Détecté pour la première fois en 2018, le moustique tigre est aujourd’hui implanté dans plusieurs communes du département. Il s’adapte particulièrement bien aux zones urbaines et périurbaines, où il trouve de nombreux points d’eau stagnante pour se reproduire.
À l’échelle régionale, la situation est encore plus marquée : 80 % des habitants d’Auvergne-Rhône-Alpes sont exposés, et le moustique est désormais présent dans l’ensemble des départements.
Un enjeu de santé publique
Au-delà des nuisances, le moustique tigre représente un risque sanitaire réel.

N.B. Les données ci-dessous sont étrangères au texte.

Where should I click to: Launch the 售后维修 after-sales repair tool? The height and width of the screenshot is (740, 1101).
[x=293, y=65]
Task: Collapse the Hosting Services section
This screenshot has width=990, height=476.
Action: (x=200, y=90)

Il peut transmettre des maladies comme la dengue, le chikungunya ou le Zika.
En 2024, la région a enregistré plus de 270 cas importés de dengue, ainsi que plusieurs cas de chikungunya et de Zika. Si ces contaminations sont le plus souvent contractées à l’étranger, les autorités redoutent désormais des transmissions locales.

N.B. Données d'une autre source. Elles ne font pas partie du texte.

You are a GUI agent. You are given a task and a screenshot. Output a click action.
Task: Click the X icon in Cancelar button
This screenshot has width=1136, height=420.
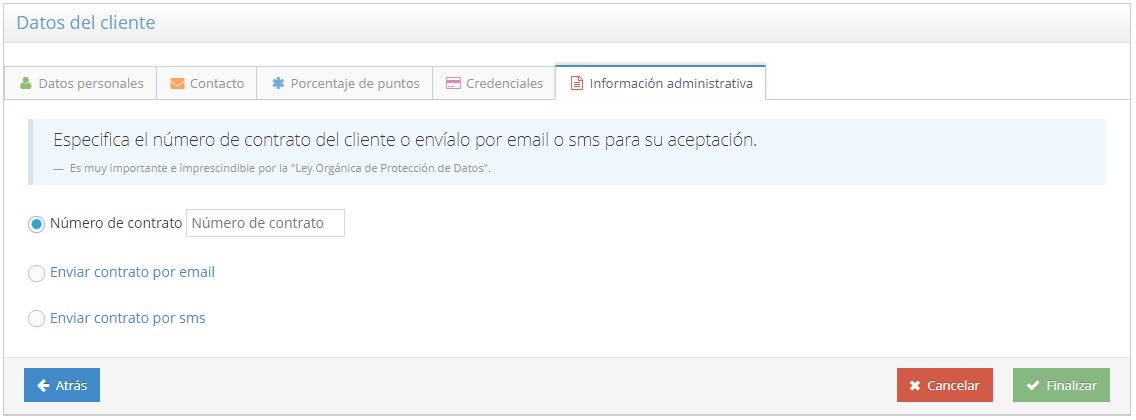point(915,385)
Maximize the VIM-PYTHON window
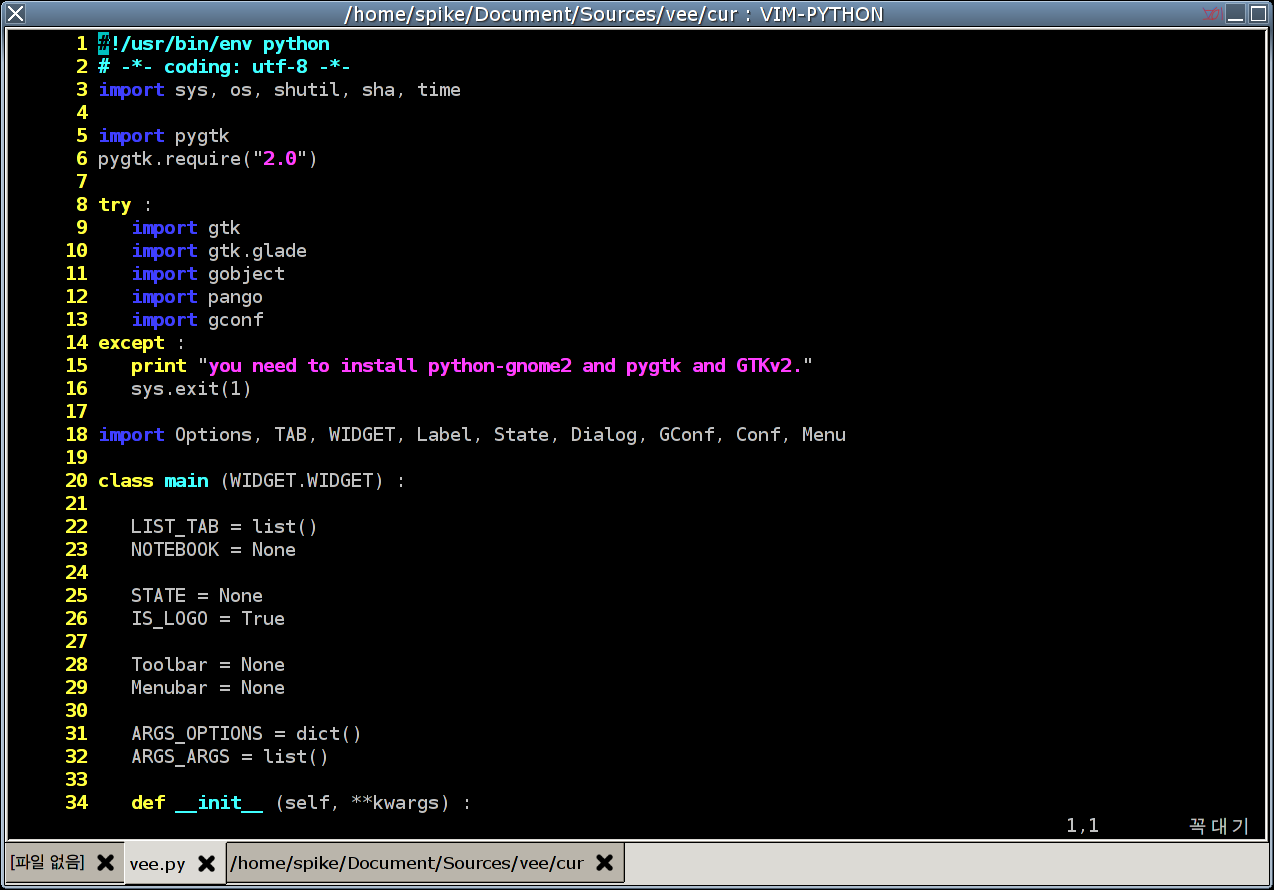 [x=1257, y=13]
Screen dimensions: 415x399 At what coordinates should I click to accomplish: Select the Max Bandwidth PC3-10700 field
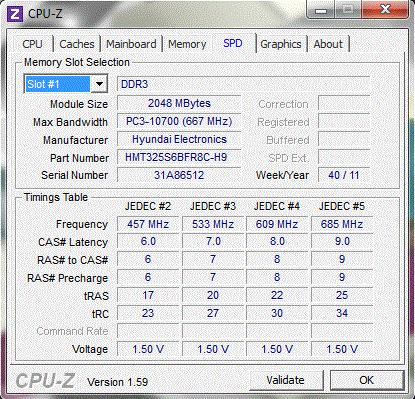(x=179, y=121)
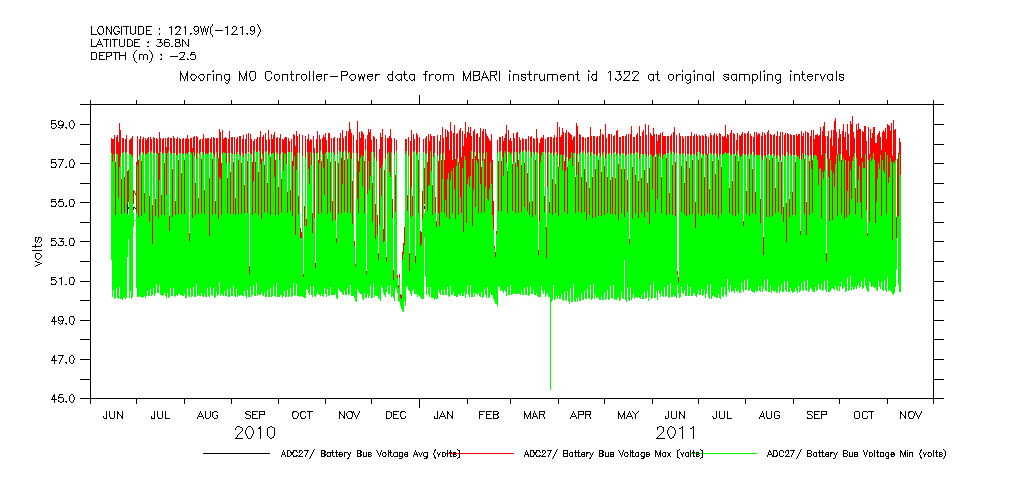Click the Battery Bus Voltage Min legend entry

pyautogui.click(x=855, y=454)
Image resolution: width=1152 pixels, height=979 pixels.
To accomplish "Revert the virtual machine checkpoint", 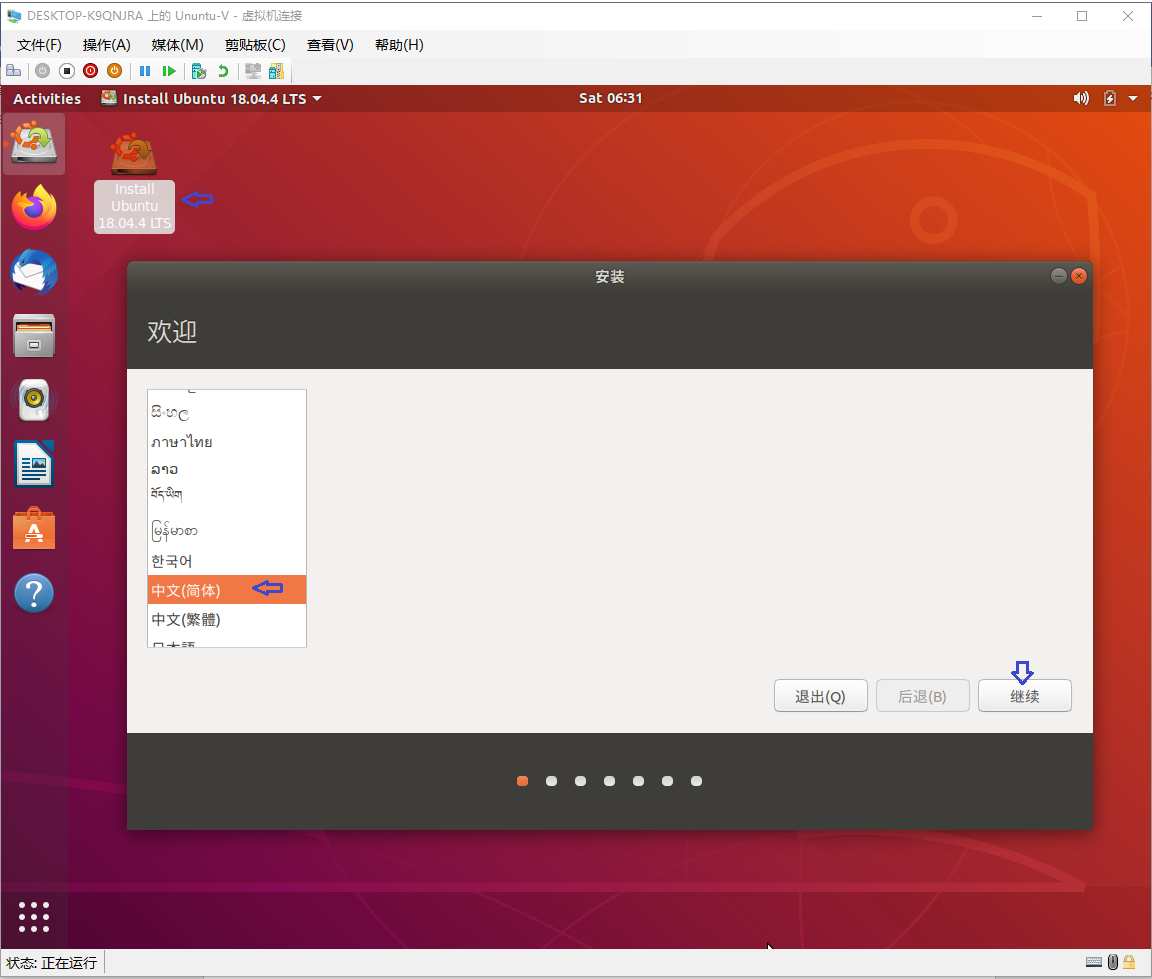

Une surveillance renforcée dans le département
Chaque année, une surveillance est mise en place du 1er mai au 30 novembre, période propice à son activité. Dans la Loire, les autorités sanitaires suivent de près l’évolution de sa présence et interviennent en cas de signalement. Mais la lutte repose en grande partie sur les habitants. Le moustique tigre se déplace peu : il naît et vit généralement dans un périmètre très restreint.
Des gestes simples mais essentiels
Pour limiter sa prolifération, chacun peut agir à son échelle en supprimant les eaux stagnantes autour de son domicile : coupelles, seaux, gouttières ou récupérateurs d’eau mal fermés.